Given exercise: Return each of the rows below word for word, changing nothing.

_ _ _ _ _ _ _

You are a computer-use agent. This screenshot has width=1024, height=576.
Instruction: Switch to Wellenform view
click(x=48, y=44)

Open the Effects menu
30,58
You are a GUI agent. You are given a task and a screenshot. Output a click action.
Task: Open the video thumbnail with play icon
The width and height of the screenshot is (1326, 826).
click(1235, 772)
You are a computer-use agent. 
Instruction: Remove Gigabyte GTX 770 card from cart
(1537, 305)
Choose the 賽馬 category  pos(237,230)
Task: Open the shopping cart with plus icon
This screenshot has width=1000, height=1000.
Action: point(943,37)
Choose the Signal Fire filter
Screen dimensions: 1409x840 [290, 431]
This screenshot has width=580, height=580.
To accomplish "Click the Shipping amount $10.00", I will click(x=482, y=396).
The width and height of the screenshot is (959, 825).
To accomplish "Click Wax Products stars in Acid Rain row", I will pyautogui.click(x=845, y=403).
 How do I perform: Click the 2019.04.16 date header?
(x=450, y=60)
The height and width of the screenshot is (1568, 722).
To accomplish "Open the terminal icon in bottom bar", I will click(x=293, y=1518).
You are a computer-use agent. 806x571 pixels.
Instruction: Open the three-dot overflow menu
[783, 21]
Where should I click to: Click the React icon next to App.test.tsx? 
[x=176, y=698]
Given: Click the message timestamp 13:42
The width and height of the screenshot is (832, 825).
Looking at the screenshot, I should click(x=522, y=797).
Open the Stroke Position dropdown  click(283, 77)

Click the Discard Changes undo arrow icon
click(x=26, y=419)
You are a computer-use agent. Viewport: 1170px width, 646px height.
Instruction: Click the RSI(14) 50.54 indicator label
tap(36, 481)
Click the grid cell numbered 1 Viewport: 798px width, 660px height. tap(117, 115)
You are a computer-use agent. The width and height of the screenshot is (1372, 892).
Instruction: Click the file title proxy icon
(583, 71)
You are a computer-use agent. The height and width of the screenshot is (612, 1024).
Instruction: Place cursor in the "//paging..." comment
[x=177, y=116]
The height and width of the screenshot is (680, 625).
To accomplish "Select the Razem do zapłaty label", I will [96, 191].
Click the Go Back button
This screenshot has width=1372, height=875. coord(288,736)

_ _ _ _ _ _ _

The answer:
You are a computer-use agent. This screenshot has width=1024, height=576.
Instruction: Switch to Wellenform view
click(x=48, y=44)

Open the Effects menu
30,58
You are a GUI agent. You are given a task and a screenshot. Output a click action.
Task: Open the video thumbnail with play icon
The width and height of the screenshot is (1326, 826).
click(1235, 772)
You are a computer-use agent. 
Instruction: Remove Gigabyte GTX 770 card from cart
(1537, 305)
Choose the 賽馬 category  pos(237,230)
Task: Open the shopping cart with plus icon
This screenshot has width=1000, height=1000.
Action: point(943,37)
Choose the Signal Fire filter
Screen dimensions: 1409x840 [290, 431]
This screenshot has width=580, height=580.
To accomplish "Click the Shipping amount $10.00", I will click(x=482, y=396).
The width and height of the screenshot is (959, 825).
To accomplish "Click Wax Products stars in Acid Rain row", I will pyautogui.click(x=845, y=403).
 How do I perform: Click the 2019.04.16 date header?
(x=450, y=60)
The height and width of the screenshot is (1568, 722).
To accomplish "Open the terminal icon in bottom bar", I will click(x=293, y=1518).
You are a computer-use agent. 806x571 pixels.
Instruction: Open the three-dot overflow menu
[783, 21]
Where should I click to: Click the React icon next to App.test.tsx? 
[x=176, y=698]
Given: Click the message timestamp 13:42
The width and height of the screenshot is (832, 825).
Looking at the screenshot, I should click(x=522, y=797).
Open the Stroke Position dropdown  click(283, 77)

Click the Discard Changes undo arrow icon
click(x=26, y=419)
You are a computer-use agent. Viewport: 1170px width, 646px height.
Instruction: Click the RSI(14) 50.54 indicator label
tap(36, 481)
Click the grid cell numbered 1 Viewport: 798px width, 660px height. tap(117, 115)
You are a computer-use agent. The width and height of the screenshot is (1372, 892).
Instruction: Click the file title proxy icon
(583, 71)
You are a computer-use agent. The height and width of the screenshot is (612, 1024).
Instruction: Place cursor in the "//paging..." comment
[x=177, y=116]
The height and width of the screenshot is (680, 625).
To accomplish "Select the Razem do zapłaty label", I will [96, 191].
Click the Go Back button
This screenshot has width=1372, height=875. coord(288,736)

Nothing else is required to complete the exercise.